Hope this helps!(4 votes)

- How i can get this lesson as a PDF or other Formats.(2 votes)
- While some KA courses also have documentation, i don't see any documentation for the statistics course.

In this case, you can either download the video for offline use (if thats what you're looking for), or you can look for another textbook.

The introductory statistics book of OpenStax (https://openstax.org/details/books/introductory-statistics) is written by professors and experts and is free to use. It contains the same info discussed here and can be downloaded as a PDF.

Hope this helps and good luck in your learning adventures :)(2 votes)

- What does quantitative mean in the Practice lesson after this video?(4 votes)
- I have just figured this out after not realising some of the questions asked for number of categorical variables and others asked for number of quantitative variables.

*Categorical refers to non numerical variables

*Quantitative refers to numeric variables

So if the variables are numbers they are quantitative, if they are words they are categorical.(0 votes)

- I’m looking at this problem also from a machine learning perspective. In that sense wouldn’t we also include the column ‘drink name’ here also be counted as a categorical variable ? Please help me out here.

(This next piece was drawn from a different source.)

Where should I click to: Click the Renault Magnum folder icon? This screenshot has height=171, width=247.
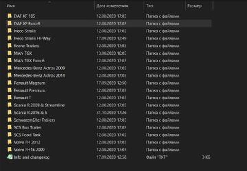coord(10,83)
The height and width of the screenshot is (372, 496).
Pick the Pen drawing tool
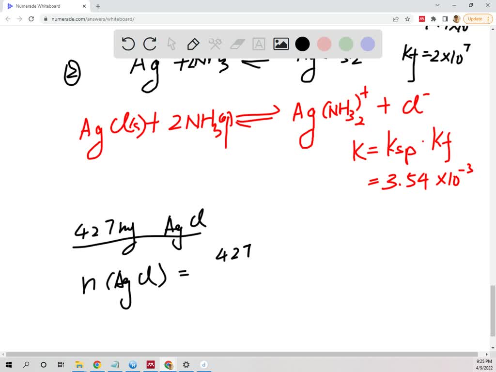tap(193, 44)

Thanks !(2 votes)- Similar to how Sal explained in the video, the drink name
**would not**be a categorical variable in the sense that the pursuing variables are all**describing it**; therefore, it is an**individual**. (Variables describe the individual)

Hope this helps!(1 vote)

- okay, so categorial is more like something that describes it, like in this example, if the coffee is hot or cold. and quantitative is more like the caloric intake, the actual amounts with numbers?(2 votes)

## Video transcript

- [Narrator] We're told
that millions of Americans rely on caffeine to get
them up in the morning. Which is true, although, if I
drank caffeine in the morning, I've very sensitive. I wouldn't be able to sleep at night. Here's nutritional data
on some popular drinks at Ben's Beans coffee shop. All right, so here we
have the different names of the drinks. And then here we have
the type of the drink, and it looks like they're
either hot or cold. Here we have the calories
for each of those drink. Here we have the sugar content in grams for each of those drinks. And here we have the
caffeine in milligrams for each of those drinks. And then we are asked, the individuals in this data set are, and then we have three choices. Ben's Beans customers. Ben's Beans drinks. Or the caffeine contents. Now, we have to be careful. When someone says the
individuals in a data set, they don't necessarily mean
that they have to be people. They could be things. And the individuals in this data set, each of these rows, they're referring to a certain type of drink
at Ben's Beans coffee shops. So the different types of
drinks that Ben's Beans offers, those are the individuals
in this data set. So they're Ben's Beans drinks. Next, they ask us the data set contains, and they say how many variables and how many of those
variable are categorical. So if we look up here,
let's look at the variables. So this first column is essentially giving
us the type of drink. This wouldn't be a variable, this would be more of an identifier. But all of these other columns
are representing variables. So, for example, type is a variable. It can either be hot or cold. And because it can only take
on one of kind of a number of bucket, it's either
going to be hot or cold. It's going to fit in
one category or another. And you don't just have two categories, you could have more than two categories. But it isn't just some
type of variable number that could take on a
bunch of different values. So this right over here
is a categorical variable. Calories is not a categorical variable. You could have something
with 4.1 calories. You could have something with 178. Things aren't fitting into nice buckets. Same thing for sugars
and for the caffeine. These are quantitative variables that don't just fit into a category. And so here I would say
that we have four variables, one, two, three, four. One of which is categorical. So that would be choice A over here.